• [WHAT NEEDS TO BE DONE]:
Exactly as they stand, repeat the lines from the one containing "This screenshot has width=986, height=782." through the final line of the listing, both ends included, and nothing else; skip the pictures.

• [DATASET EXTRACT]:
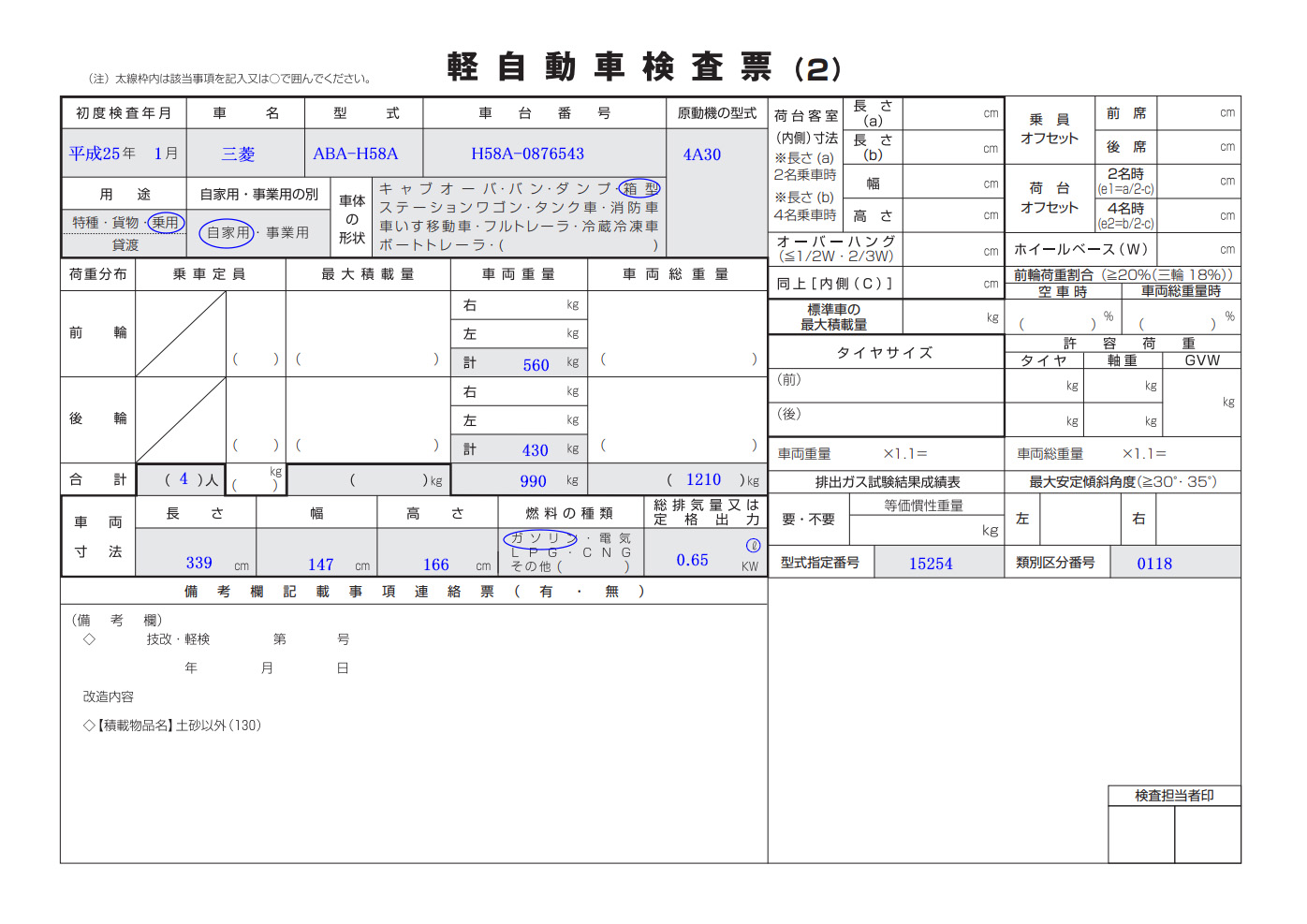This screenshot has width=1307, height=924.
Task: Click the circled ℓ unit symbol
Action: (753, 545)
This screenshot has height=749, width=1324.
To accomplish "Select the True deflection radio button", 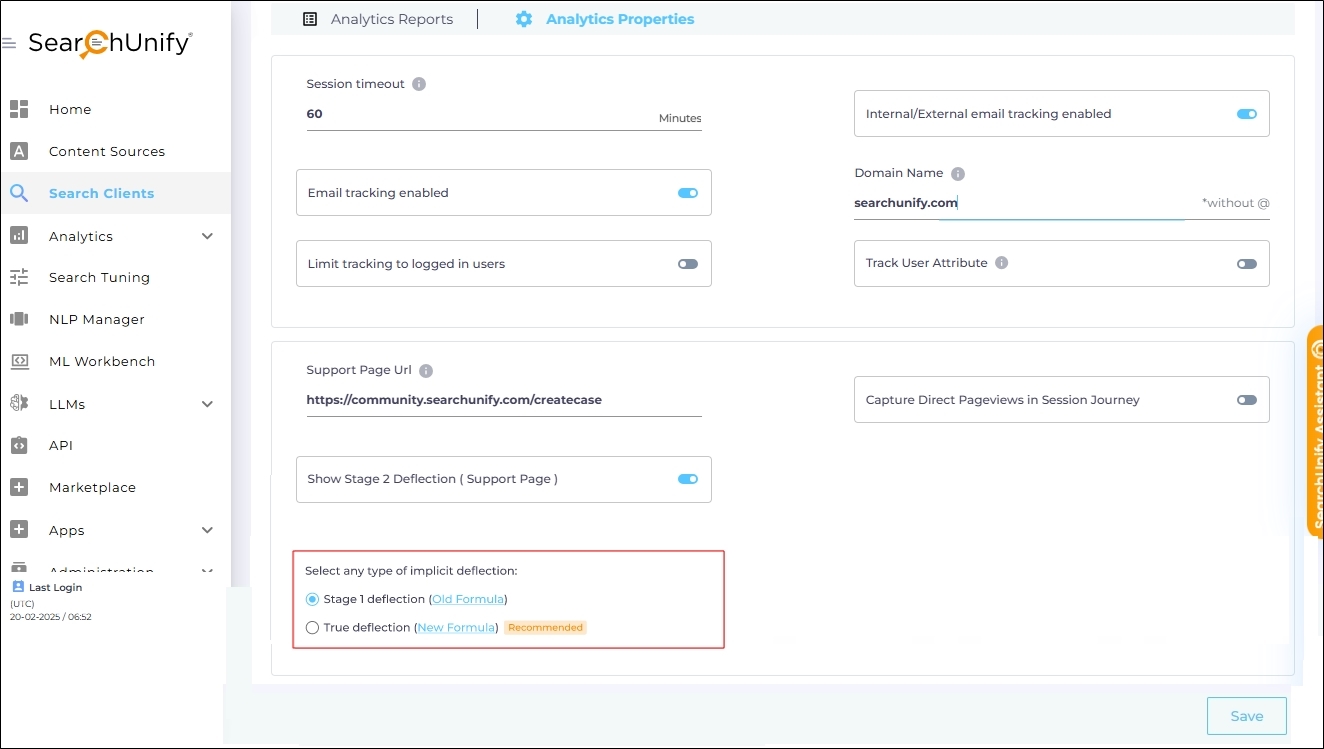I will 313,628.
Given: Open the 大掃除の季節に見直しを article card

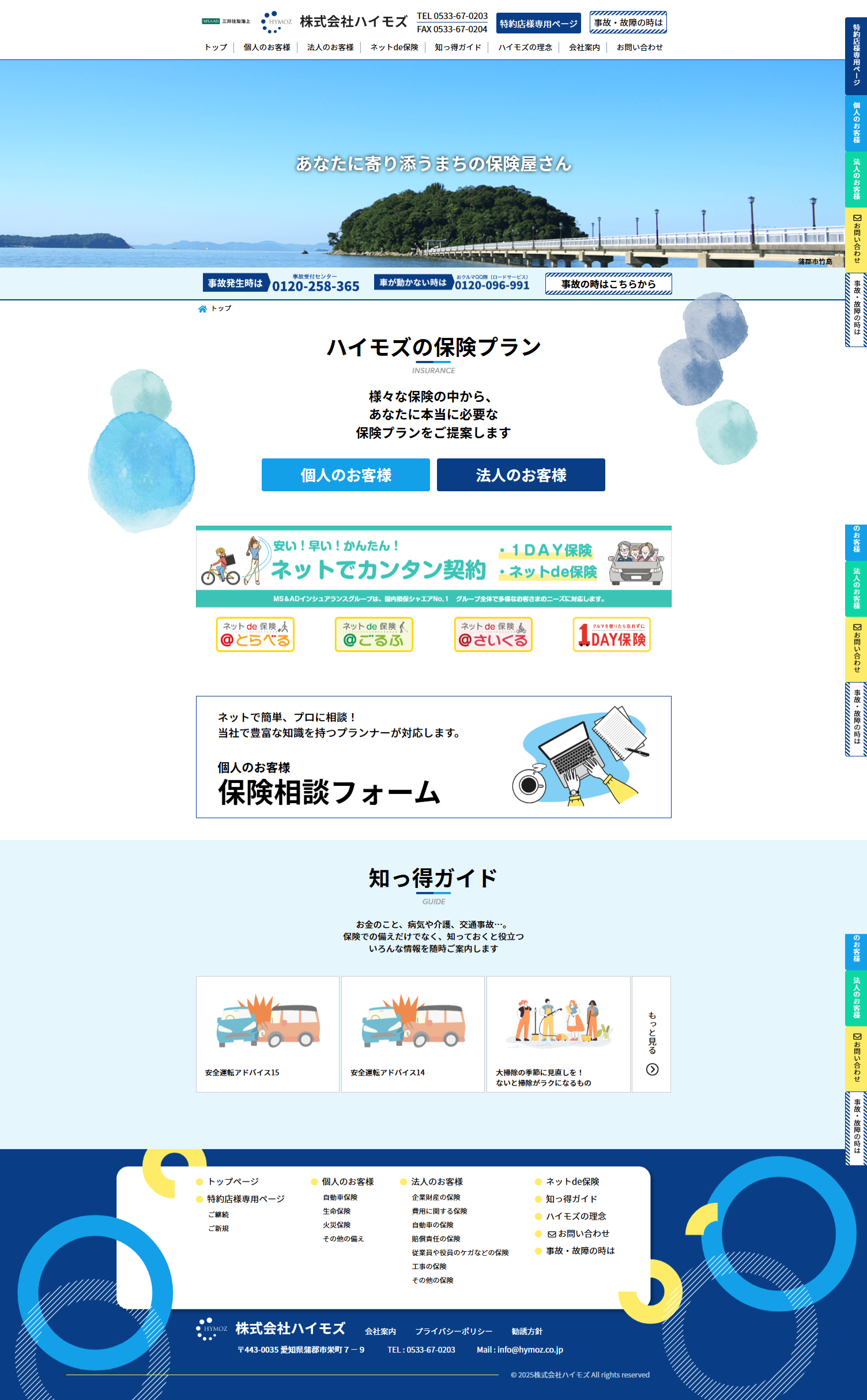Looking at the screenshot, I should tap(558, 1034).
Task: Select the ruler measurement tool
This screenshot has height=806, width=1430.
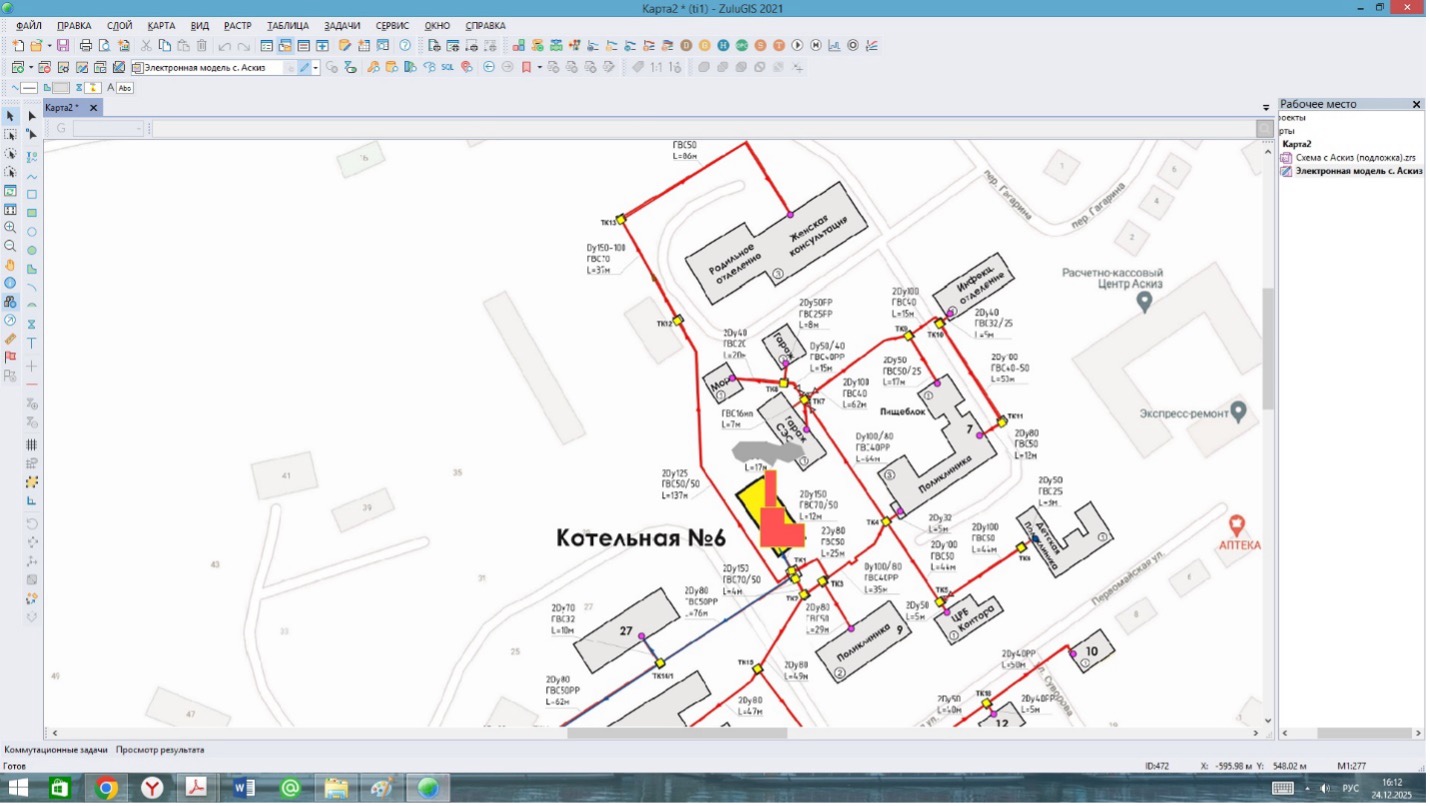Action: click(10, 339)
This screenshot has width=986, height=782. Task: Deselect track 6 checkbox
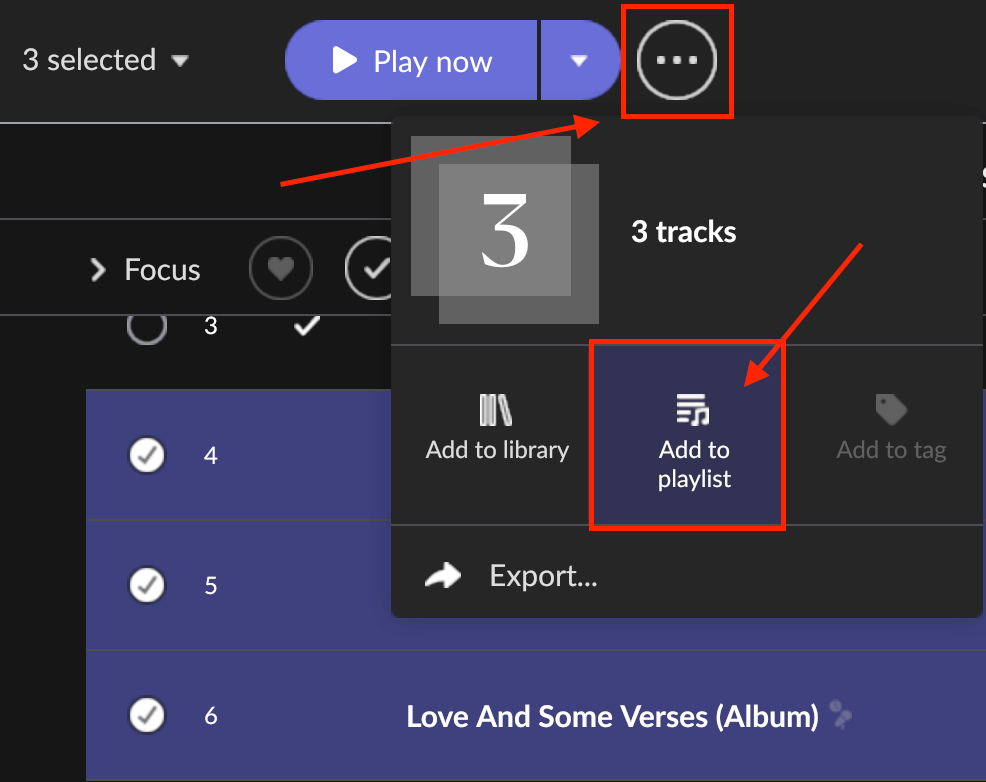pyautogui.click(x=147, y=715)
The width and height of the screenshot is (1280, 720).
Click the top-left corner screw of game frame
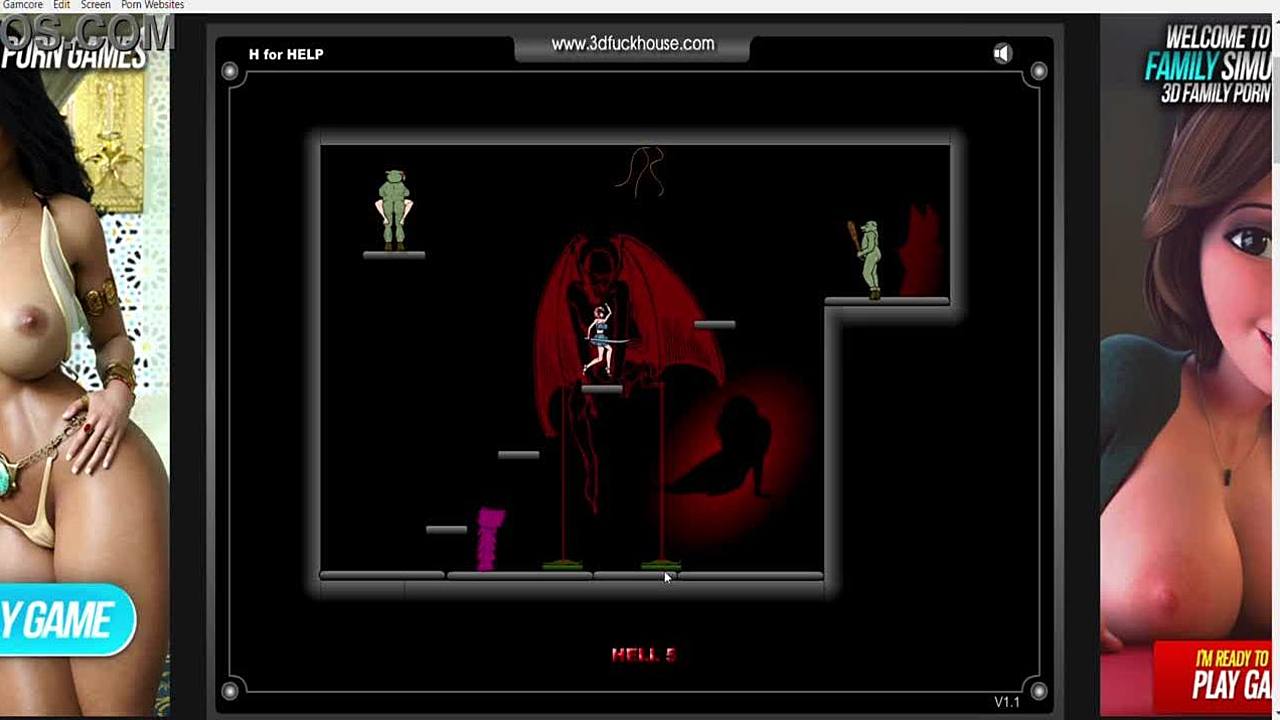coord(230,71)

• [TASK RESPONSE]:
This screenshot has width=986, height=782. Task: Deselect track 6 checkbox
pyautogui.click(x=147, y=715)
The width and height of the screenshot is (1280, 720).
Click the top-left corner screw of game frame
coord(230,71)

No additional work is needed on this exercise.